Equally problematic has been the widespread use of arrangements with private security companies to install and operate safety cameras under contract. Commonly, governments would license companies to install and maintain cameras, placed according to official guidelines. In exchange, the company kept a certain proportion of the revenues generated. Unsurprisingly, this model generated very high levels of opposition, on the grounds that it was a direct inducement to maximize fines rather than produce road safety. In many jurisdictions, this practice has been curtailed and been replaced by funding private telemetric policing through fees paid by the relevant government. Even so, public opposition to private contractors operating speed camera systems remains high, and this was a factor in the curtailments to camera operations in Arizona during 2010.
It may be imagined that opposition to telemetric policing could rarely get coordinated: for offenders are widely dispersed geographically and are comparatively un-homogeneous – especially when compared with wealthy early motorists. All the more so, because their offending is not normally a matter of public record and visibility, being sheltered from the public gaze by the online environment of telemetric policing and simulated justice.
While rendering the subjects of telemetric policing publicly invisible, information technologies, especially the internet, unexpectedly have proven an important resource for opponents. Innumerable online discussion forums, blogs, online media publications, websites, and so on have sprung up, focusing on the issue of new traffic-tracking technologies. Such mobilizations are an example of a new form of political coordination that has emerged in a society seemingly fragmented and loosening its ties with identity politics. Separated from large-scale political movements, they form political groupings around single issues – such as telemetric policing – that, as Agamben (1993: 86) expresses it “form a community without affirming an identity.” Many of the objections to, and critiques of, speed and red-light cameras were generated, or contributed to, by online politics (O’Malley 2013). As Introna and Gibbons (2009: 238–239) argue, “a virtual network may be a powerful actor through the enactment of information politics.” They suggest that such information networks connect with traditional media and thus traditional politics becoming “an important element of resisting state surveillance practices.”

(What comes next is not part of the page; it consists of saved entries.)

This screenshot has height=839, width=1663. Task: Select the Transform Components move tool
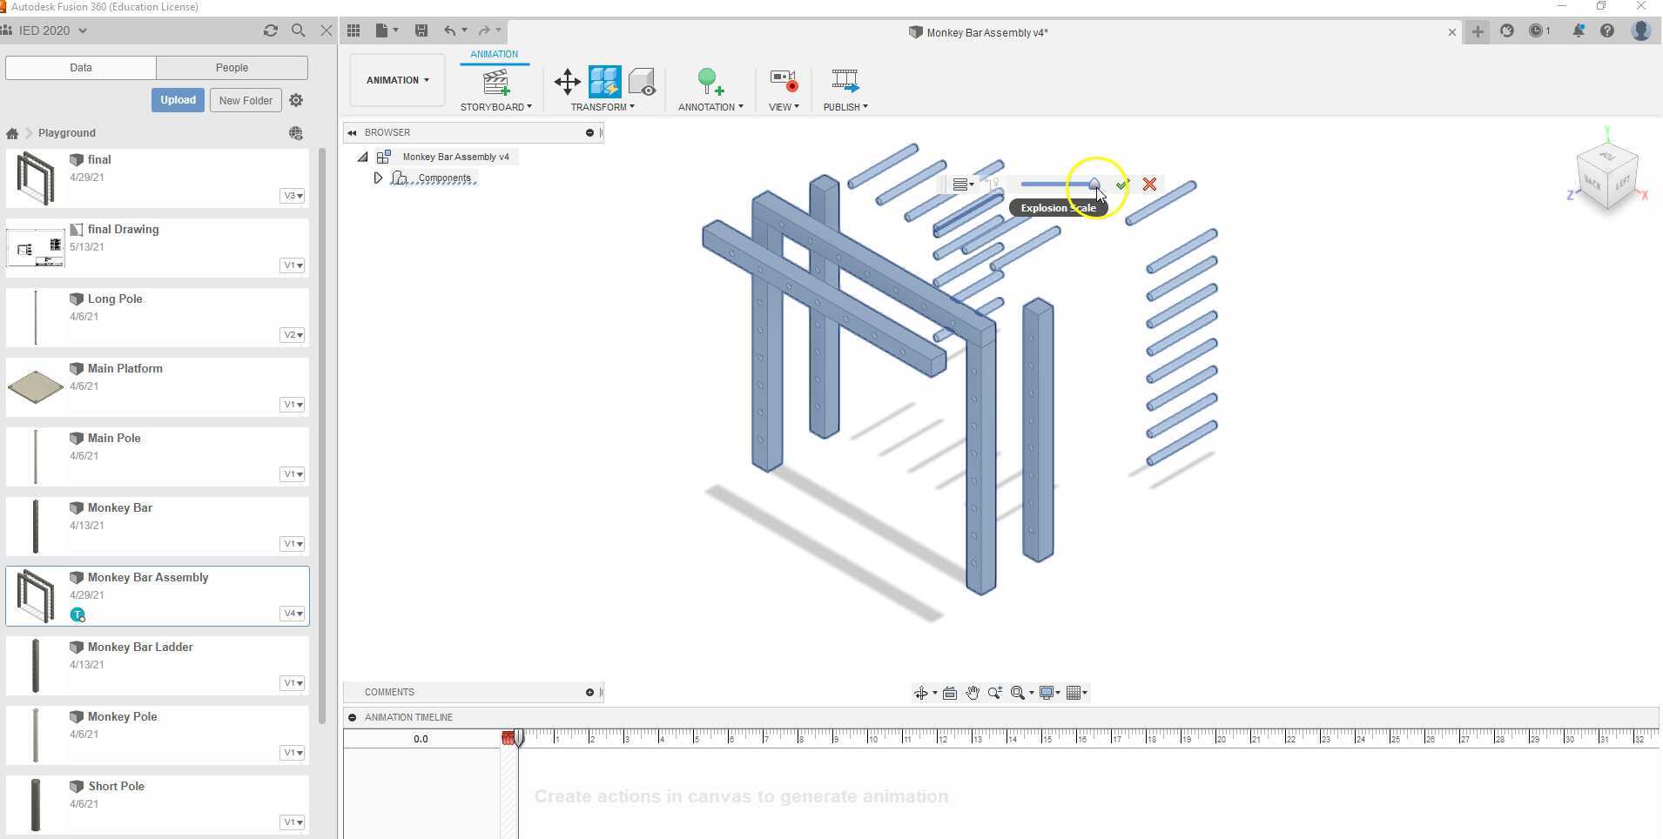click(567, 83)
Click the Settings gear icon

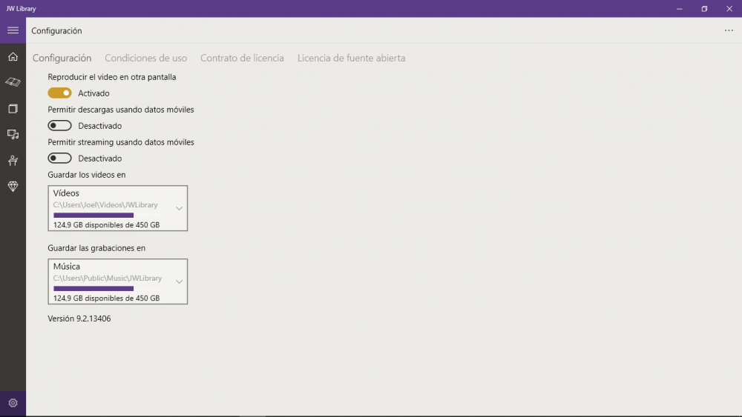(13, 403)
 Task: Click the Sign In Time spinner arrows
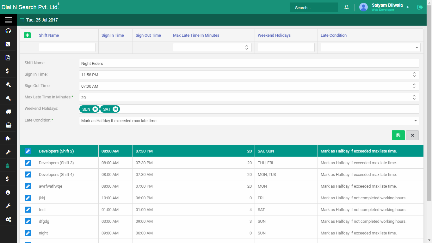tap(414, 75)
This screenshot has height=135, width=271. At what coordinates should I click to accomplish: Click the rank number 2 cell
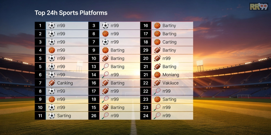tap(40, 34)
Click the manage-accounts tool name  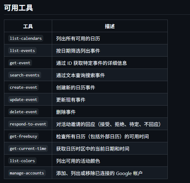pyautogui.click(x=27, y=173)
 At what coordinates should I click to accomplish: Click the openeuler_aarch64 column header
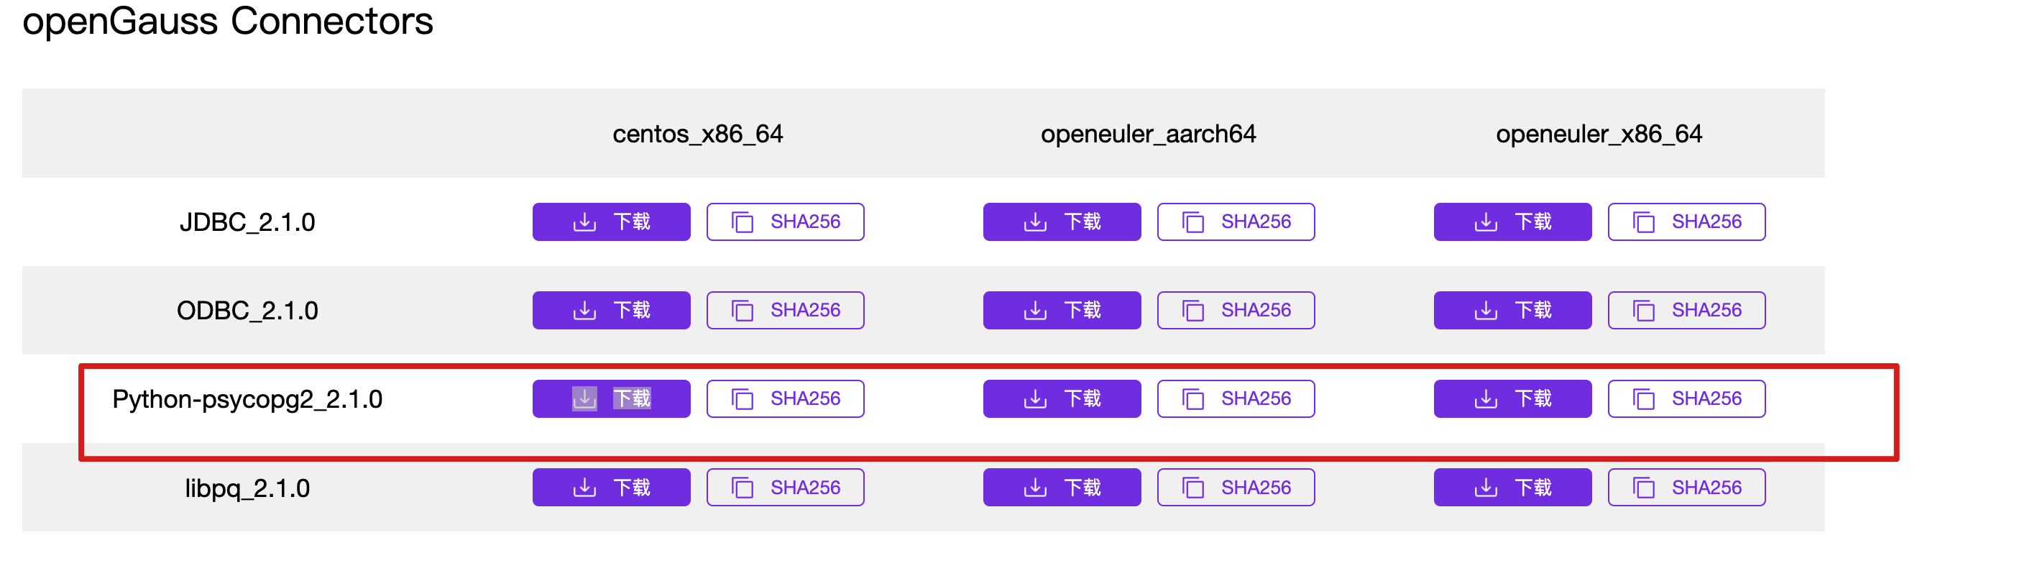pyautogui.click(x=1148, y=134)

As could be predicted, and as O’Malley (2013) and Wells and Wills (2009) found, key themes of popular resistance were focused on the problems with the accuracy of the telemetry apparatus. Linked with this, many drivers and online opponents raised questions about the appropriateness of rigid and universal criteria of speed limits. Echoing arguments raised in a theoretical context by Wynne (1996), opponents argued that risk was very much shaped by local road and weather conditions, local knowledge of the road, and the skills of the driver. In effect, a counter-expertise was mobilized which drew upon local knowledge and contributed to critical assessments of the effectiveness and accuracy of the telemetric policing apparatus. Thus, while it may be easy to dismiss such resistance as merely based on anecdotal and “subjective” evidence, the findings reviewed earlier in this research paper indicate that there are effective and valid grounds for “local” opposition to universal expertise. As Wynne argues, even the categories of “lay” or “subjective,” when applied to such resistant views of risk, may be inherently problematic. Simply because universal knowledge always requires adjustment to specific contexts, he argues that the “local” is no less “expert” just because not based on questionable “universal” and “objective” data.

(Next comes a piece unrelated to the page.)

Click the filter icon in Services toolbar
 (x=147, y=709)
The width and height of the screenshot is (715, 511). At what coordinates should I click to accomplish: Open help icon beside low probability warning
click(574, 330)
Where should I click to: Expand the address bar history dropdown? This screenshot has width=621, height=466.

Apart from an information politics, forms of guerrilla action have emerged. Some activists began destroying cameras. In the UK, in Essex alone, six cameras were set on fire (with each unit costing an estimated GBP 24,000). In one instance, websites created a social bandit out of a figure named “Captain Gatso” (GATSOMETER is the name of a brand of speed camera) who grandly announced a struggle “against an unjust form of taxation” and threatened “increased operations across the country” (Khan 2003). A group called MAD (Motorists Against Detection) which reported itself as having a hard core of 200 members claimed responsibility for having destroyed 1,000 cameras since 2000. The group claimed to use internet chat forums, encrypted email, and pay-as-you-go phones to keep in touch and plan campaigns. In practice, this group may have involved only handful of isolated individuals, although news media estimated that some 700 cameras had been destroyed across the nation with particularly active cells in Wales and London. The importance of such accounts is not so much the reality of the threats they posed. It is, rather, the symbolic role they appeared to occupy in an active online opposition movement. This was mobilized primarily by the perception that money fines were an index of government agencies using the jurisprudence of risk as a cover for oppressive imposition of questionable universal standards and for thinly disguised revenue raising.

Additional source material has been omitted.